Okahu Concepts¶

Components¶

Components are the core building blocks of the user’s AI ecosystem. Every component has a unique identifier, a friendly name, description, and type. A component can optionally include a set of attributes relevant to that component type, for example, a Triton server will specify the connection endpoint or a Model will include parameters, etc.

Infrastructure Component

An infrastructure component is an instance of a service, such as an NVIDIA Triton server instance, Kubernetes cluster instance, or Postgres database server. Every instance of a service type is a separate component; for example, RDS Postgres Finance-Service-EastUS and Sales-Service-WestUS are both Postgres servers but are two different components.

Logical Component

A logical component is a piece of code or data, such as workflow code, GPT 3.5 Turbo model, vector data set, etc. Every copy of such code or data is a separate component.

Dependencies Between Components

A notion of dependency exists between components. A component can be 'hosted' by another component; for example, a Model is hosted on an inference server; the inference server is hosted on Kubernetes. Note that a logical component can be hosted on an infrastructure component but cannot host any other components.

Application¶

An application is a business concept. It is a set of different logical components combined by some code/workflow to deliver specific business KPIs. Each of these logical components will be hosted on an infrastructure component. The application will have a unique name/ID, friendly name, and description. The application could include additional business metadata.

Linking¶

Each application will have a set of logical components stitched together. The output of one logical component is consumed by another, for example, a Langchain workflow will use a foundational model to consume the inference. Note that a given logical component could be used in more than one application, such as a GPT 3 model being used by two different applications.

Traces¶

Traces are the full view of a single end-to-end application KPI, such as a Chatbot application providing a response to an end user’s question. Traces consist of various metadata about the application run, including status, start time, duration, input/outputs, etc. It also includes a list of individual steps, known as "spans," with details about each step.

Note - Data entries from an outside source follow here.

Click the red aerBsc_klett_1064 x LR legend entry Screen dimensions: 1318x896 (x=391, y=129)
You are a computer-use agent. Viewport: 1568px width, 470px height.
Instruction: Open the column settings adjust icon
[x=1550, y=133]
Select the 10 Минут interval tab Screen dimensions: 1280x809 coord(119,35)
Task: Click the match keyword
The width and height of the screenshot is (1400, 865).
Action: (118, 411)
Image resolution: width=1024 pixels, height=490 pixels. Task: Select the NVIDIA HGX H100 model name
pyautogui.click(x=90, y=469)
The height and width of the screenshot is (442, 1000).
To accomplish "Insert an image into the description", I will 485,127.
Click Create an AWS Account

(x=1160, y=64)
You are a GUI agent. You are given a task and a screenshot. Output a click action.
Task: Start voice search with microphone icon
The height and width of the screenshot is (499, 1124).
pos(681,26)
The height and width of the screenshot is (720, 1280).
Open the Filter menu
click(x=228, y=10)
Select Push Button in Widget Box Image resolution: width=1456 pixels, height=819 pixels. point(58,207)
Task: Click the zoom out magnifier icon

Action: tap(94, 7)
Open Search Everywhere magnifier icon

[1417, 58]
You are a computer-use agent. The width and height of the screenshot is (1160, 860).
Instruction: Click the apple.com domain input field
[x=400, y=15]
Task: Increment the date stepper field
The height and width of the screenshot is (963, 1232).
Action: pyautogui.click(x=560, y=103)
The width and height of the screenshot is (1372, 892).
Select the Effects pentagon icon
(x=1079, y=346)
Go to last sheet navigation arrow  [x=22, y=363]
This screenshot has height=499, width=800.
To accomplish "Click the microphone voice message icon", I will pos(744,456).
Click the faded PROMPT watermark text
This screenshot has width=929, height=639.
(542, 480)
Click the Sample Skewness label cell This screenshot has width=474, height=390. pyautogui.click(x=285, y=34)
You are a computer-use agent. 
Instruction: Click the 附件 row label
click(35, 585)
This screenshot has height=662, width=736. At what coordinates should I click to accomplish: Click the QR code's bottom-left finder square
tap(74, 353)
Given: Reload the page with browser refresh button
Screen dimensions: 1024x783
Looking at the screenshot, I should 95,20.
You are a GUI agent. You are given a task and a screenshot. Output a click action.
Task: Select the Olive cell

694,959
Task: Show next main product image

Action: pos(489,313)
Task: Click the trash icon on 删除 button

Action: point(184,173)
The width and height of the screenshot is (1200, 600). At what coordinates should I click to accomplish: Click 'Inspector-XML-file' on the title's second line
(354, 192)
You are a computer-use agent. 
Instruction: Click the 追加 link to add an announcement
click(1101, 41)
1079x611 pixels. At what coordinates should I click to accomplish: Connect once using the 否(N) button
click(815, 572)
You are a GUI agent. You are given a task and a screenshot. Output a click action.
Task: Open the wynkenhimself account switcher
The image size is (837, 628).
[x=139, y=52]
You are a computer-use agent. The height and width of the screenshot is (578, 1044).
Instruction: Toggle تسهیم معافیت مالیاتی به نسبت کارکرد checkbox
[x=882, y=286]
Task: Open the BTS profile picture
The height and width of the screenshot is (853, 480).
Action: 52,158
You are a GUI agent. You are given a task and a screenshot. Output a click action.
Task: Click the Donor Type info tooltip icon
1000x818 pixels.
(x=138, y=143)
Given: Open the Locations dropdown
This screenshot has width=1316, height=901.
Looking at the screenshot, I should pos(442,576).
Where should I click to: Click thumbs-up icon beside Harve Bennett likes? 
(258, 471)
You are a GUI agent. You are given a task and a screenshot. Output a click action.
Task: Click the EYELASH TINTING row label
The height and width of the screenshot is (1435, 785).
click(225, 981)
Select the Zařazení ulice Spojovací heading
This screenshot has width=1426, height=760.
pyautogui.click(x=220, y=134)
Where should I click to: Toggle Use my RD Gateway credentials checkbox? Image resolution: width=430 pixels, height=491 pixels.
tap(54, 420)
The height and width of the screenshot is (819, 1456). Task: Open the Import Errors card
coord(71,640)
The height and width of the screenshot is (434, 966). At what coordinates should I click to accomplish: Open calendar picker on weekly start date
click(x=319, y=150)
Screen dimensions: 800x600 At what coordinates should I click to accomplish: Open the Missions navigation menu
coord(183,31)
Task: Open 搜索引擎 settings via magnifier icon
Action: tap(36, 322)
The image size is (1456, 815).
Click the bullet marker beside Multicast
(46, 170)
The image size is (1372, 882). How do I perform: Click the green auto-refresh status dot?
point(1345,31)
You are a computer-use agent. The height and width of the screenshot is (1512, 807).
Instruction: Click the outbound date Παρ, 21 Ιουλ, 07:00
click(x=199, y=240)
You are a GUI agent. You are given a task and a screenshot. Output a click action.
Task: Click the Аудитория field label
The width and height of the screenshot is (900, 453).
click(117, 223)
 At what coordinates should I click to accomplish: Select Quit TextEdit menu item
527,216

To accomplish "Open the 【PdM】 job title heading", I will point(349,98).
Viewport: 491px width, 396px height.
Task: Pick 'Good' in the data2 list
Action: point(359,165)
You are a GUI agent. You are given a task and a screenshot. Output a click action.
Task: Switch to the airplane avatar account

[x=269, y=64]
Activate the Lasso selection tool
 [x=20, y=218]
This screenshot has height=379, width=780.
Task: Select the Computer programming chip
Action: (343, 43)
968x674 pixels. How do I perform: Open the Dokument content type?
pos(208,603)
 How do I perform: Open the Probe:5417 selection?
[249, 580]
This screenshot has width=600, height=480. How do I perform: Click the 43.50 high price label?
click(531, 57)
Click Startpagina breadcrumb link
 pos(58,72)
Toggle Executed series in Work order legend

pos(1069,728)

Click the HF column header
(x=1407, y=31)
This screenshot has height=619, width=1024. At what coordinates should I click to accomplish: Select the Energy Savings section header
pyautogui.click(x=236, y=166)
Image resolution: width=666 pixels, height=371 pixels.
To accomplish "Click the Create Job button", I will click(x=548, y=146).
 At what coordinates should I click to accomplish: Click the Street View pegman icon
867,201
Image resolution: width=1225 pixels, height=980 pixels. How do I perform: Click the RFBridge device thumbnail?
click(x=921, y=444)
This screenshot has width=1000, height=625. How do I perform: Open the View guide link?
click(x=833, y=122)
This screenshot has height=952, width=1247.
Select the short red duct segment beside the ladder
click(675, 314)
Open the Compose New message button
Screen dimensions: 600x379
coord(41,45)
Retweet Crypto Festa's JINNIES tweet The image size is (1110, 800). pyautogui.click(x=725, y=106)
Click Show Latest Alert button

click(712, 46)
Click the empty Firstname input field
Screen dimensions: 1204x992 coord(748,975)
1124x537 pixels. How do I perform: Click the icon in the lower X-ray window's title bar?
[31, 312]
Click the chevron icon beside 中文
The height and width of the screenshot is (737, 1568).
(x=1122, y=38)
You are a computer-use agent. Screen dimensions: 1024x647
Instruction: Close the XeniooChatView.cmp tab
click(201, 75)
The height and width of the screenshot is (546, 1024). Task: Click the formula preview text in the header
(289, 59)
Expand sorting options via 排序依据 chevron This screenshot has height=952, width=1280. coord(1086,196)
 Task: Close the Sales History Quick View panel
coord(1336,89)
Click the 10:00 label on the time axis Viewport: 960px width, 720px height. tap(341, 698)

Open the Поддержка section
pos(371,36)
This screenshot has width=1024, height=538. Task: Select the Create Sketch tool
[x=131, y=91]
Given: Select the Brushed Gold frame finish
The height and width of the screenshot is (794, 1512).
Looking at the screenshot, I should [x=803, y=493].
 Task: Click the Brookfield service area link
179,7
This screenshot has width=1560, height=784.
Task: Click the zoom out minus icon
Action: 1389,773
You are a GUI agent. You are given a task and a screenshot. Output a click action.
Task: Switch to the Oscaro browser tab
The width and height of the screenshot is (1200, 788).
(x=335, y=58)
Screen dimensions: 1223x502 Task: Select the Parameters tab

It’s typically the workflow code components of an application that generate the traces for application runs.

Spans¶

Spans are the individual steps executed by the application to perform a GenAI-related task, for example, an app retrieving vectors from a database or querying an LLM for inference. The span includes the type of operation, start time, duration, and metadata relevant to that step, such as the model name, parameters, and model endpoint/server for an inference request.

It’s typically the workflow code components of an application that generate the traces for application runs.